Claude Lévi-Strauss, Œuvres

1. L’idée de réduire d’un bon tiers les quelque 60 cm linéaires que constitue la part livresque de l’œuvre de Lévi-Strauss est a priori excellente. Rendre ainsi sa lecture plus accessible et plus commode, plus économique aussi, en bref publier, comme les Anglo-Saxons savent le faire, une sorte de portable Lévi-Strauss. Mais il a fallu que cela se fasse dans la prestigieuse collection de la Pléiade, en profitant de la célébration annoncée d’un centenaire. Disons d’emblée que si le choix de la collection dépouille ce projet d’édition compacte de son argument économique – le prix proposé n’étant pas à la portée de toutes les bourses étudiantes –, il change aussi considérablement l’esprit de la démarche.
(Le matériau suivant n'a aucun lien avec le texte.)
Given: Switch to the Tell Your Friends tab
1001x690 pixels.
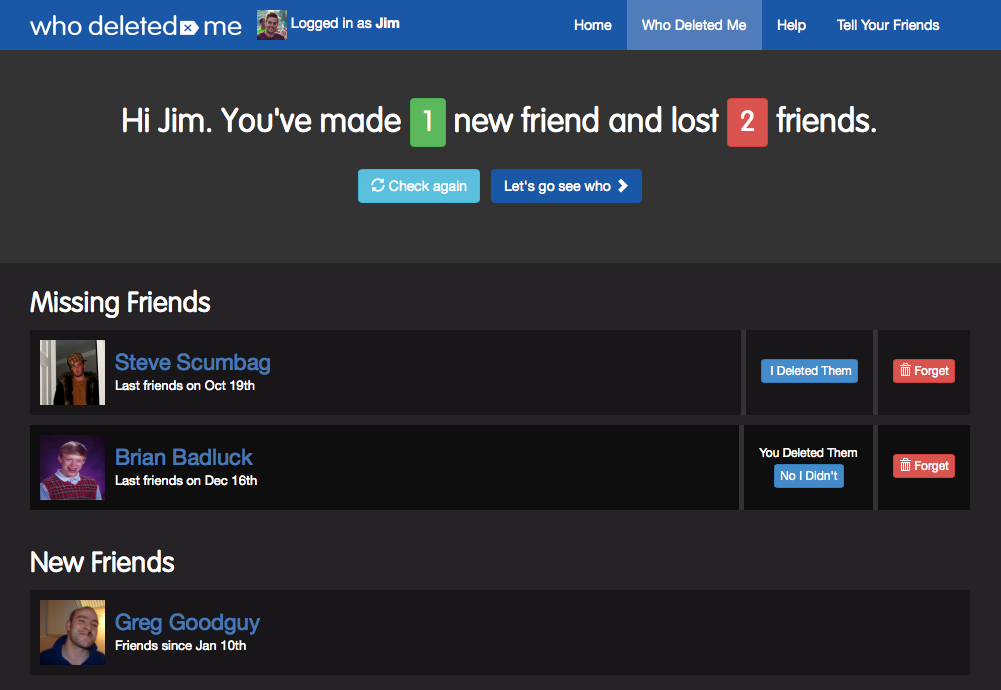Looking at the screenshot, I should click(888, 25).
Il ne s’agit plus tant de faciliter l’accès à une œuvre que de la consacrer en précipitant l’entrée de son auteur au panthéon des Grands Auteurs de la littérature dont la fameuse collection en question serait, par la seule grâce de la marque Gallimard, devenue l’antichambre obligée. Dès lors, les enjeux se démultiplient à l’infini, devenant en partie des enjeux de pouvoir et on imagine volontiers les intenses tractations qui ont conduit à la désignation des artisans de cette édition, tractations menées entre vénérables institutions de la rive gauche : la rue Bodin, la rue d’Ulm, plus que jamais vivier de toutes les ambitions, et, enfin, la rue du Cardinal-Lemoine, plus modeste maison certes, mais quand même maison-mère du lévi-straussisme officiel. Sans oublier bien sûr la maison Plon, détentrice des droits originaux. Mais, finalement, c’est un livre que nous avons entre les mains et c’est celui-ci que nous feuilletons aujourd’hui.